Terbangun di masjid tentu kami tak melewatkan sholat subuh berjamaah. Setelah itu kamis bersiap-siap, bongkar packing, dan sebagainya. Tepat pukul 6 pagi kami berangkat dengan mobil angkutan warga. Awalnya aku berpikir bahwa mobil ini akan mengantar kami langsung ke basecamp Baderan, tapi ternyata pak supir tetap membiarkan penumpang yang akan ke pasar naik. Pada akhirnya kami seperti naik angkutan umum biasa.



Sampai di basecamp Baderan sekitar pukul 7.30. setelah itu kami melakukan simaksi dan pengumpulan data dengan membayar Rp 110.000,- perorang. Harga yang cukup mahal memang. Bapak pengelolanya bilang harga tersebut memang mahal dikarenakan Gunung Argopuro termasuk suaka margasatwa, sehingga harganya pasti berbeda dengan taman nasional.

Ngitung duit dulu~

Setelah foto di depan basecamp, tepat pukul 9 pagi kami berangkat. Kali ini kami tidak hanya bersembilan, melainkan bersama dengan 2 orang tambahan dari Jakarta yang awalnya berniat mendaki hanua berdua, akhirnya mereka kami ajak bergabung saja. Aku sendiri belum kepikiran bagaimana jika mendaki gunung hanya berdua. (Kalo sama kamu sih mau hahaha).

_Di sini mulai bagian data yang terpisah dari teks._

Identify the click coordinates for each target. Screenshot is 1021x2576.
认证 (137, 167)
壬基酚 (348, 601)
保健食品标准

Dari kiri ke kanan: Erwin, Fita, Edo, Denden, Wisnu,
Megumi, Tiwi, Oky, Cecil, Dhani, Surya.


Jalur pendakian awal masih daerah ladang warga, diperkirakan untuk sampai ke pos Mata Air I sekitar 5 jam perjalanan. Baiklah, aku berpikir akan bisa melewati ini dengan mudah karena membayangkan bahwa jalur yang akan kami lewati tidak begitu curam menanjak, landai-landai saja.

Hari itu sungguh sangat panas. Daerah Jawa bagian timur ini menyebabkan matahari sudah sangat terik walaupun baru pukul 10 siang. Demikian nafasku mulai sedikit-sedikit ditambah jalanan yang kering berdebu, membuat sesak. Aku hampir kelelahan, padahal masih belum sampai di mana pun. Rasanya sudah ingin berhenti saja di situ dan turun ke basecamp, tapi memang ada keinginan kuat untuk melanjutkan, meski akhirnya jalanku berhenti setia 3-5 langkah.

Pendaki argopuro hari itu tak hanya rombongan kami, namun ada beberapa rombongan lain yang jalannya super cepat. Ampun deh, aku bener-bener nggak bisa membayangkan kenapa mereka bisa jalan begitu cepat? Hingga muncullah celetukan, “Mereka itu pendaki, kalo kita sih jalan-jalan aja.” Hahaha.

Sekitar pukul 1 siang kami beristirahat lebih lama sekaligus makan siang. Dua pendaki asal Jakarta yang tadi bersama kami masih tertinggal di belakang. Penasaran membuat kami lagi-lagi bertanya pada warga yang lewat tentang pos mata air I. Hasilnya meereka menjawab masih sekitar 2 jam-an lagi. Kesimpulan kami, waktu selama itu berarti dua kali lipatnya melihat cara berjalan kami yang amat santai dan banyak berhenti.



Jalur pendakiannya memang landai, tapi membuat lelah. Sungguh setiap ada tanjakan, aku selalu ingin menyudahi perjalanan ini, tapi entah mengapa aku tetap melangkahkan kaki. Kembali ke niat dan tujuan awal mungkin. Setelah berjalan lebih dari dua jam, kami mulai resah dan mengiyakan bahwa dua jam yang dikatakan oleh warga memang dua kali lipatnya untuk kami. 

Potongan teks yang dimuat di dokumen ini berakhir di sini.